Schéma paru dans le 15e volume de La Science illustrée (1895) représentant les hypothèses avancées alors pour expliquer plusieurs irrégularités des mouvements de Mercure : 1. l'existence de Vulcain, soutenue par Urbain Le Verrier ; 2. l'existence d'une ceinture d'astéroïdes autour de Mercure, soutenue par Simon Newcomb

Schéma paru dans le 15e volume de La Science illustrée (1895) représentant les
hypothèses avancées alors pour expliquer plusieurs irrégularités des mouvements de Mercure :
1. l’existence de Vulcain, soutenue par Urbain Le Verrier ; 2. l’existence d’une ceinture
d’astéroïdes autour de Mercure, soutenue par Simon Newcomb

« Les explications de M. Lescarbault, la simplicité avec laquelle il nous les a données ont porté dans notre esprit l’entière conviction que l’observation détaillée qu’il a faite doit être admise dans la science, et que le long délai qu’il a mis à la publier provient uniquement d’une réserve modeste et du calme qu’on peut encore conserver loin de l’agitation des villes. Un article du journal le Cosmos, relatif au travail que nous avons donné sur Mercure, a seul déterminé M. Lescarbault à rompre le silence.

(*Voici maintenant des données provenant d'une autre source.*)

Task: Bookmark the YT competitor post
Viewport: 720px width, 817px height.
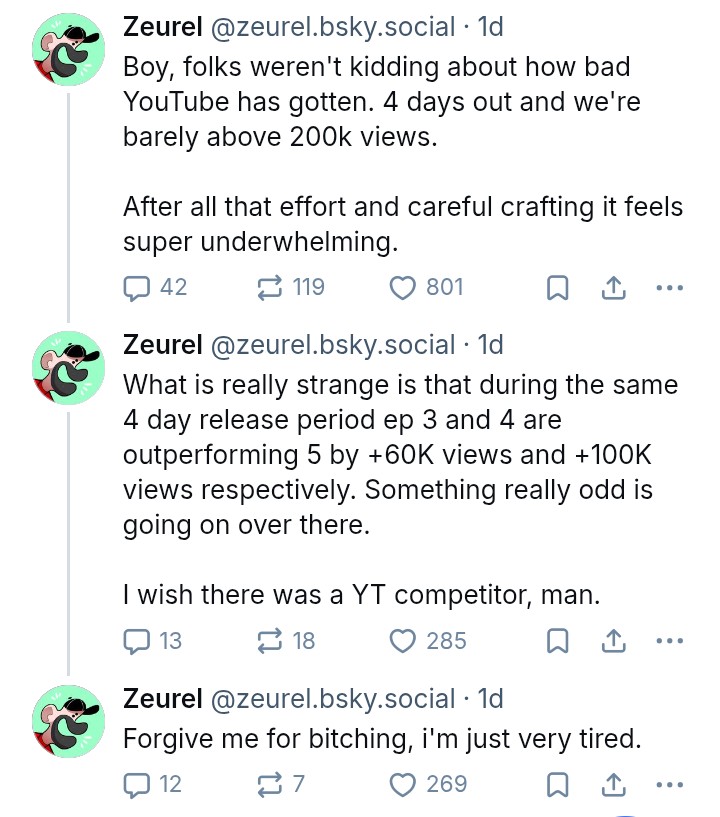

« En soumettant au calcul les données fournies par l’observation, nous avons trouvé que la corde parcourue par la planète sur le Soleil est de 9’17’’ ; et qu’à ce compte elle eût mis 4h26m48s à traverser le disque entier. Ces nombres diffèrent très peu de ceux donnés par M. Lescarbault. Ce résultat prouve que cet observateur a mis un grand soin dans les déductions graphiques tirées de ses observations, et l’on doit dès lors espérer que les observations elles-mêmes jouissent d’une certaine exactitude, malgré l’imperfection des moyens dont l’observateur disposait. »

S’appuyant sur les observations de Lescarbault, Le Verrier conclut que la masse de la nouvelle planète « ne serait que le dix-septième de la masse de Mercure : masse beaucoup trop petite, à la distance où elle est placée, pour produire la totalité de l’anomalie constatée dans le mouvement du périhélie de Mercure.

« Le nouvel astre, en raison du faible rayon de son orbite, ne s’éloignerait jamais à une distance de plus de 8 degrés du Soleil. Et la lumière totale qu’il nous renvoie étant plus faible que celle de Mercure, on peut comprendre qu’on ne l’ait point aperçu jusqu’ici. »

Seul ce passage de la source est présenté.